A former Central Bank of Kenya employee has lost a child custody battle against her former husband, and in the process been turned into a fugitive from justice.

The woman appeared to have everything working out well for her, from her career as a lawyer and a child in a top school in the United Kingdom to a husband working in Tanzania’s hotel industry.

But a wrecked marriage threw her life into a dizzying tailspin. Now her child wants nothing to do with her and a London court wants her arrested for skipping bail after she was charged with assaulting her son.

The court battle that has traversed Kenya, Tanzania and the UK has also sucked in the government after the woman claimed that her ex-husband had abandoned their son in a boarding school in the UK where he was subjected to racist abuse with no one to rescue him.

In her petition, she wanted the court to order diplomatic intervention so that she could access the minor.

Family Court Judge Justice Aggrey Muchelule, however, dismissed the woman’s case, noting that a family court in the UK that had barred her from having direct contact with the minor did not breach her rights.

“I find that the petitioner, while aware that she had physically and emotionally abused her child who had consequently persuaded the Family Court in the United Kingdom to find that she was not a fit parent to participate in the upbringing of the child, and while aware that she had run away from the court in the United Kingdom where she had been charged with assaulting the child, brought this amended petition to avoid accounting for these acts against the child,” he ruled.

Court records show that the woman now lives in the US, her husband is in Tanzania, the child in the UK and the fight for custody is in Kenya.

The woman, identified as MAK, married a hotelier identified as RMAA on August 2, 2002. Six years later, the couple parted ways.

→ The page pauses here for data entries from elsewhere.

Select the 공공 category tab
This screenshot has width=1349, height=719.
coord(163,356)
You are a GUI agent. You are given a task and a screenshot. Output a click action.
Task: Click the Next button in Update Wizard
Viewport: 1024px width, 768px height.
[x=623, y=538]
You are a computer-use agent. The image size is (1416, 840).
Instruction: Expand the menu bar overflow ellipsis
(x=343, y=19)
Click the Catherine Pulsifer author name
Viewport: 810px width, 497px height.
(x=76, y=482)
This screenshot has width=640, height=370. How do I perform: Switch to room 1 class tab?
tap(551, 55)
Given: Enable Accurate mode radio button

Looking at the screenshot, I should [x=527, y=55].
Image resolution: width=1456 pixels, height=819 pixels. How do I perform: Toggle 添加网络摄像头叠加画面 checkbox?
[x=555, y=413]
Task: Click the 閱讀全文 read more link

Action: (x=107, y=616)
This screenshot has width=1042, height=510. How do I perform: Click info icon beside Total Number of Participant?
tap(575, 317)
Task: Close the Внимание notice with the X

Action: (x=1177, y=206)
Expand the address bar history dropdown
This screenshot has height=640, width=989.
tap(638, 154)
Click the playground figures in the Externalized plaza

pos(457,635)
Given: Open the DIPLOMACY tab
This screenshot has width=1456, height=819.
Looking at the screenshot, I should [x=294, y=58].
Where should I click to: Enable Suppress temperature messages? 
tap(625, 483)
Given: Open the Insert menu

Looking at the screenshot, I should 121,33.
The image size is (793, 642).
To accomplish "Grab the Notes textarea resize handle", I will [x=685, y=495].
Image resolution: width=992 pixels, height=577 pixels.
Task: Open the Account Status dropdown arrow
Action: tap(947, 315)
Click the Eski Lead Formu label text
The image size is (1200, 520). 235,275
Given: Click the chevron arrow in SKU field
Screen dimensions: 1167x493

After the divorce, the two signed a parental responsibility agreement in which the woman was to have custody of the child. The deal signed before the Children’s Court in Nairobi also saw the parents consent to share the boy’s school fees and medical insurance, among other expenses.

According to court records, MAK moved to the UK in 2014 to pursue a master’s degree in law. Her former husband agreed that the child should live with her and also study in the UK.

Seeking orders

She returned to the High Court in Nairobi in 2015 seeking orders to pursue the man for child maintenance.

The court granted her request and she travelled to the High Court in Dar-es-Salaam seeking to have the orders registered there.

But the court rejected her prayers on the basis that Kenya does not have an agreement of enforcing judgements with Tanzania.

Meanwhile, police and social services in the UK were investigating claims by the man that the child had accused his mother of physical assault and mental abuse.

Following the complaint, the minor became a boarder in school. RMAA would travel from Tanzania to the UK during holidays to spend time with him.

MAK was charged with child cruelty after she allegedly admitted to hitting him once. She was released on bail but skipped court, leading the judge to issue a warrant of arrest against her on July 2, 2015.

RMAA filed a child custody case in the UK, but MAK challenged it, arguing that the minor was a Kenyan and was, therefore, not subject to the powers of the foreign court.

On August 7, 2015, the Family Court sitting in York barred MAK from having direct contact with the child or interacting with him through phone or social media. The order stated it was the boy who should initiate contact.

The orders were confirmed by the Family Court in London on May 11, 2017, with the caveat that the child was not to leave the UK without the court’s written permission.

When MAK’s efforts to regain custody hit a dead end in the UK, she lodged a case before Justice Muchelule. She argued that the orders by the London court were malicious and disregarded the sovereignty of the Kenyan legal system over its nationals.

She also accused her ex-husband of influencing the UK court, a claim he denied.